This is a simple web application built in Go that allows users to analyze a web page by providing its URL. The application uses the Mux router for handling HTTP requests and the goquery library for parsing and querying the HTML of the web page. For the efficiency, Concurrency is being used and Clean Architecture Pattern is applied
To run the application, make sure you have Go installed on your machine. Clone the repository and navigate to the root directory of the project. Then, use the following command to install the required dependencies:
go get -u github.com/PuerkitoBio/goquery
go get -u github.com/gorilla/mux
- Start the server by running the following command:
go run main.go
- Once the server is up and running, you can access the web page analyzer by making a POST request to the
/api/analyze
endpoint with theurl
parameter set to the URL of the web page you want to analyze.
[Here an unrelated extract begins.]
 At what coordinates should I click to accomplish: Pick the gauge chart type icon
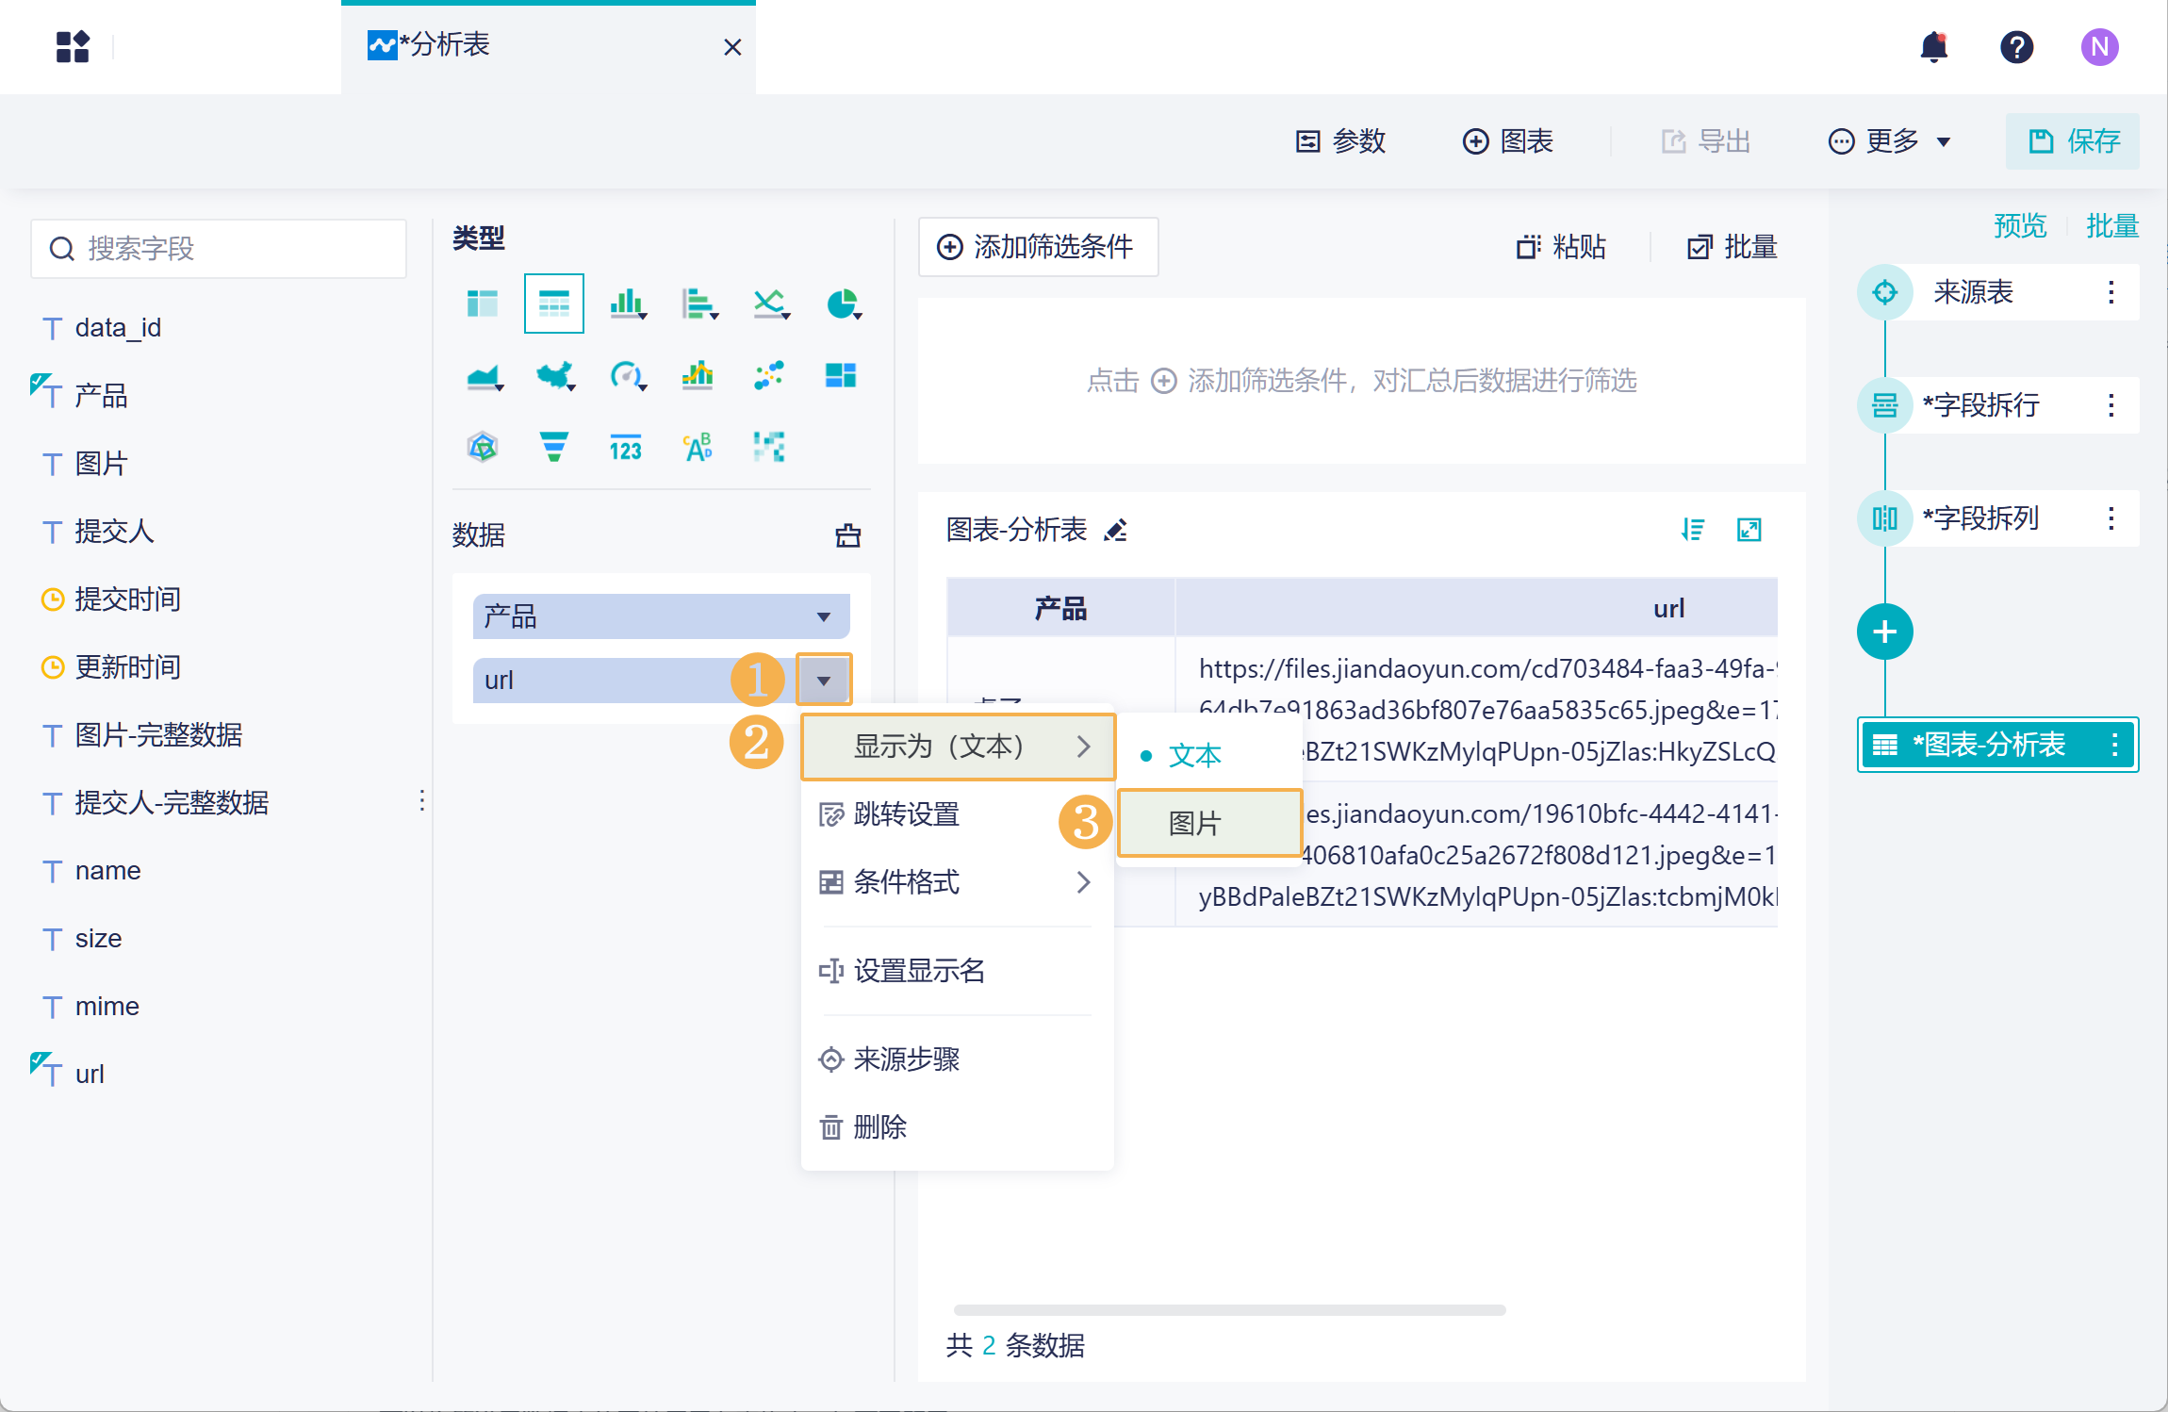pyautogui.click(x=627, y=376)
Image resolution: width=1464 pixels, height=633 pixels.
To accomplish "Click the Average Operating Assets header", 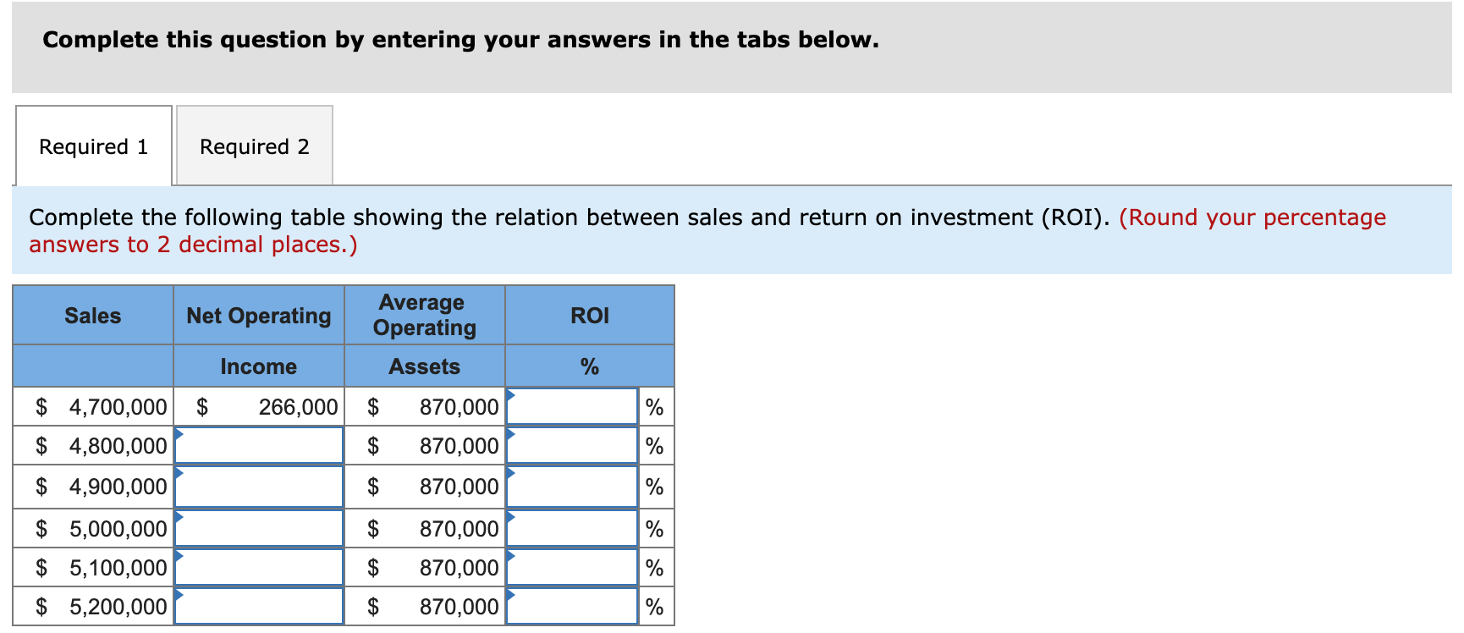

For example, you can use tools like curl
or Postman to make a request to the analyzer:
curl -X GET "http://localhost:8080/api/analyze?url=https://example.com"
The application will provide the following information about the analyzed web page:
- HTMLVersion: The version of the HTML used in the web page.
- PageTitle: The title of the web page.
- HeadingCounts: The number of headings of each level (h1, h2, h3, h4, h5, h6) present in the document.
- InternalLinks: The number of internal links (links starting with "/") on the web page.
- ExternalLinks: The number of external links (links starting with "http") on the web page.
- InaccessibleLinks: The number of inaccessible external links, i.e., links that returned an error or invalid status code during analysis.
- HasLoginForm: Indicates whether the web page contains a login form.
- Error: Indicates if any error occurred.
In case the URL provided is not reachable or the analysis takes too long (30s), appropriate error messages will be displayed in the response.